I am going to ask Him about our business called 'Shtuff'. If it'll be a success or if it'll just be a past time... But i do hope it'll be a success! I mean hey! It's ART! and basically art is our life (I mean the three of us)... I think...xD

That's it! I will go to a Bible study tonight!:D and about the crushes... I'm really having a hard time on that!XD Not to mention that i like shobe's cuzins!XD Oh well, oh well... See what i mean? but yeah, I'm trying, and i know i can do it... ^__^

Shobe! HELP me!XD haha

Tuesday, June 10, 2008

A Job? or an Exam?

For several days now, no weeks, i haven't been myself. I have been a lazy slouch ever since after my 18th birthday and well i haven't been active and haven't been a blessing to my family.

Honestly speaking, i don't like who i am right now. I am not walking my talk. I just hate it when i do that. I've been thinking too much lately and not being able to act much...

I wanted to do a lot of things to the point that i am not doing anything anymore! I'm hopeless... I can't do anything... Only God can help and fix my laziness dilemma..

I was really wondering what is up with me... Then after watching several inspirational movies and my debut vcd... I realized that I am missing something.. Something important to me... I'm missing my social life. I'm missing school. I miss studying. I miss meeting new friends. I miss challenges...

I want to be back in school, i think i don't want to be in a company.

I know that i would have vacation until october, so i asked my parents if i could work somewhere... and now that they finally found a company, i'm feeling nervous about it... I know it'll help me big time, but it'll eat up my time and well, i'm not sure if i'm ready to work. I'm still a teen, and i want to study.

This circumstance, made me think of my friends who work and doesn't go to school. At first i was like "How i wish i was in their shoes" i mean earning money and all; but i realized that they're missing a lot and it's very hard on them...

I never thought how they would feel if i didn't even went through it. I'm thankful that i did go through it, but then again I am still pressured...

I don't know what is really up with me, but yeah, i can't do anything anymore, only God can put me back on the right track... All i can do now is to kneel and pray, and wait for God's answer...

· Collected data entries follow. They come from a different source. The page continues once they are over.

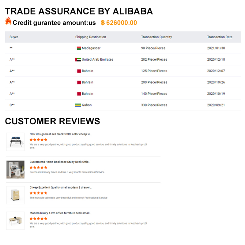245x245 pixels.
Task: Click star rating of the bookcase desk review
Action: click(x=38, y=168)
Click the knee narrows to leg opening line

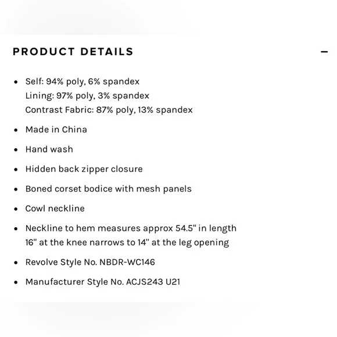127,243

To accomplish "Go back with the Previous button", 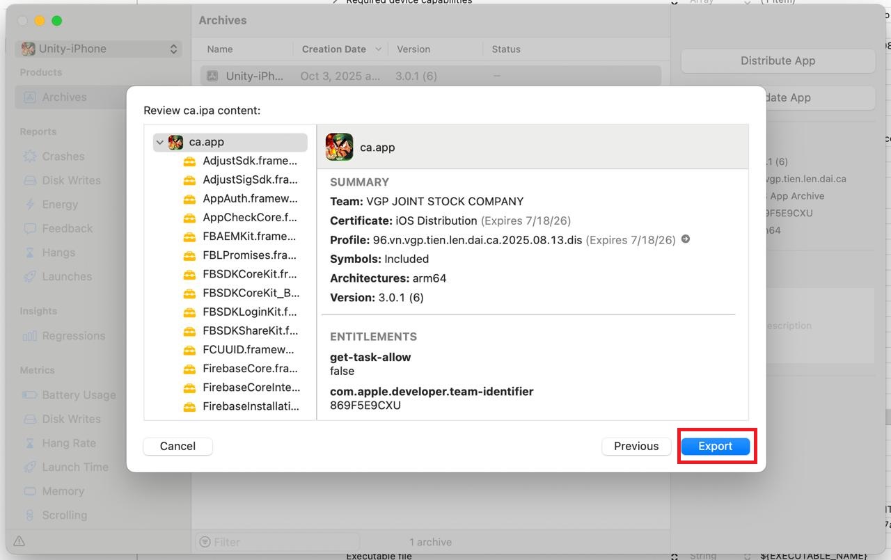I will [636, 446].
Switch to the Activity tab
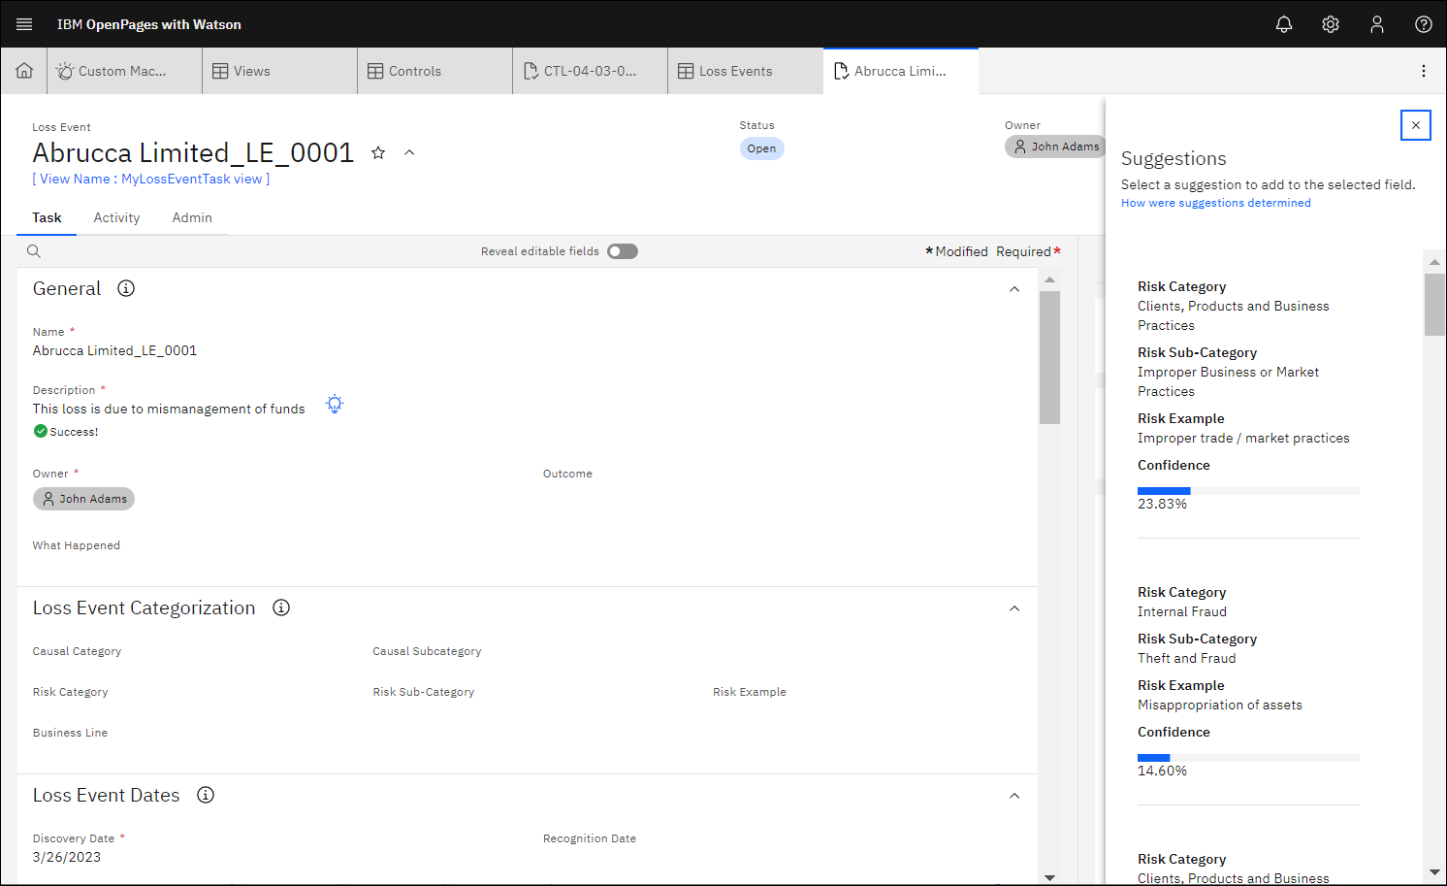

A job or an exam? I would gladly take an exam with friends, than a job without fun... BUt hey i am open to having a part-time job, i mean i can also meet (older) friends there and well i can have experience. :D so i want to have a part time job too! I'm just scared...

BUt i also want to go to school with students having the same age as i do... but that seems impossible now, I have a different lifestyle and well, i have to be happy on what i have and create excitement and difference on what i have now, even if its hard or it means giving up a lot of things... :)

Monday, June 9, 2008

Errr, First Love??


It's our family fun day in our church today. Had so much fun! Not to mention that we won champion in the volleyball... Though overall we were last... Ahihi but atleast we got 1st in volley!~


Anyway, I was so focused on the games... Until I saw someone who looked like exactly Kyle (not his real name) whom i liked sooo000oooo much in manila. The guy really reminds me of Kyle... The way he played basketball was just like Kyle... Then as I was watching him play basketball, my friends teased me to his teammate, Fritz (not his real name) which I confessed to the whole youth group that i like. I do like Fritz but maybe because of my uber big mouth that spread the word to the whole group, made me just uber distant from him.


I still admire Fritz's looks and his personality, but that's admiration and nothing else. Nothing deeper unlike Kyle.


I've liked Kyle for more than 6 years up until now. He's still the one in my heart, though I didn't get to know him well, but I did have my kilig moments with him a lot of times, and not to mention that he did like me before too! Hahah ironic i say... but then, it is still shallow i know...


Made me just realize that I have never fallen inlove yet.


Though i have never fallen inlove yet, i did have tons of crushes. Like there was even a time where i had a 'Flavor of the month'! it's really funny... But i guess its something about my artistic mind or i am just plain blunt to admit that i do get attracted to the opposite gender everyday (which is the truth with every man/women in this world).


I just realized how shallow i was towards men!XD and to think that i had an M.U. with a few men and to think that was already love! Haha... Anyway... I don't know i think i'm just in this stage into which i seek for the opposite gender's attention.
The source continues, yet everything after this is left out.